- _TASK_
What the task needs is the data below, written out verbatim.

------------------------------------

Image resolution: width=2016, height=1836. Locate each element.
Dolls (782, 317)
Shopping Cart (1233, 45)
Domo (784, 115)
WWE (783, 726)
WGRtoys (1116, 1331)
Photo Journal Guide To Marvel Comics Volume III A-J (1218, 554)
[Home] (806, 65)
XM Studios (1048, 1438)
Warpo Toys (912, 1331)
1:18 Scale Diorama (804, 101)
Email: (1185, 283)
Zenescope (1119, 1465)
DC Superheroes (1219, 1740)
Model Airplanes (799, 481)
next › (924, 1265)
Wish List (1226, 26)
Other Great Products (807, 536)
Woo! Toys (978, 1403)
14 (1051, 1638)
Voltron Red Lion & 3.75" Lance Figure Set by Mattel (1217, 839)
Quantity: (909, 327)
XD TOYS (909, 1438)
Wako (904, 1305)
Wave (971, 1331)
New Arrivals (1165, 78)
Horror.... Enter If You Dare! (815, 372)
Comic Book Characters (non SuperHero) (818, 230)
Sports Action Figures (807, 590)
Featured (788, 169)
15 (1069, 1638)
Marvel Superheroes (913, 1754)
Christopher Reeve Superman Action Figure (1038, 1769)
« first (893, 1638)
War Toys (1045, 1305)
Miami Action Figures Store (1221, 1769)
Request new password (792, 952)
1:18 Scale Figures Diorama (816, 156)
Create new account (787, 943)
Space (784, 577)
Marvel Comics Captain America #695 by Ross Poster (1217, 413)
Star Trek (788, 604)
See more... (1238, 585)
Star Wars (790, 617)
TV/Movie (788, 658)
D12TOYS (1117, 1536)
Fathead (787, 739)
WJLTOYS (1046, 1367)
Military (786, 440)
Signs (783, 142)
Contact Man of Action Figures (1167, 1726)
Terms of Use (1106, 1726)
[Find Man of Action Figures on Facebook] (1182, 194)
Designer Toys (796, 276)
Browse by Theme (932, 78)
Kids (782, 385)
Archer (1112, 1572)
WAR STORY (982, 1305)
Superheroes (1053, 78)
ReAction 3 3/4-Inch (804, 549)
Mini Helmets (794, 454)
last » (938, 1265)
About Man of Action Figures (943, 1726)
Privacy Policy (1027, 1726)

------------------------------------

- _OUTPUT OF THE TASK_
Image resolution: width=2016, height=1836. Locate each element.
Dolls (782, 317)
Shopping Cart (1233, 45)
Domo (784, 115)
WWE (783, 726)
WGRtoys (1116, 1331)
Photo Journal Guide To Marvel Comics Volume III A-J (1218, 554)
[Home] (806, 65)
XM Studios (1048, 1438)
Warpo Toys (912, 1331)
1:18 Scale Diorama (804, 101)
Email: (1185, 283)
Zenescope (1119, 1465)
DC Superheroes (1219, 1740)
Model Airplanes (799, 481)
next › (924, 1265)
Wish List (1226, 26)
Other Great Products (807, 536)
Woo! Toys (978, 1403)
14 (1051, 1638)
Voltron Red Lion & 3.75" Lance Figure Set by Mattel (1217, 839)
Quantity: (909, 327)
XD TOYS (909, 1438)
Wako (904, 1305)
Wave (971, 1331)
New Arrivals (1165, 78)
Horror.... Enter If You Dare! (815, 372)
Comic Book Characters (non SuperHero) (818, 230)
Sports Action Figures (807, 590)
Featured (788, 169)
15 (1069, 1638)
Marvel Superheroes (913, 1754)
Christopher Reeve Superman Action Figure (1038, 1769)
« first (893, 1638)
War Toys (1045, 1305)
Miami Action Figures Store (1221, 1769)
Request new password (792, 952)
1:18 Scale Figures Diorama (816, 156)
Create new account (787, 943)
Space (784, 577)
Marvel Comics Captain America #695 by Ross Poster (1217, 413)
Star Trek (788, 604)
See more... (1238, 585)
Star Wars (790, 617)
TV/Movie (788, 658)
D12TOYS (1117, 1536)
Fathead (787, 739)
WJLTOYS (1046, 1367)
Military (786, 440)
Signs (783, 142)
Contact Man of Action Figures (1167, 1726)
Terms of Use (1106, 1726)
[Find Man of Action Figures on Facebook] (1182, 194)
Designer Toys (796, 276)
Browse by Theme (932, 78)
Kids (782, 385)
Archer (1112, 1572)
WAR STORY (982, 1305)
Superheroes (1053, 78)
ReAction 3 3/4-Inch (804, 549)
Mini Helmets (794, 454)
last » (938, 1265)
About Man of Action Figures (943, 1726)
Privacy Policy (1027, 1726)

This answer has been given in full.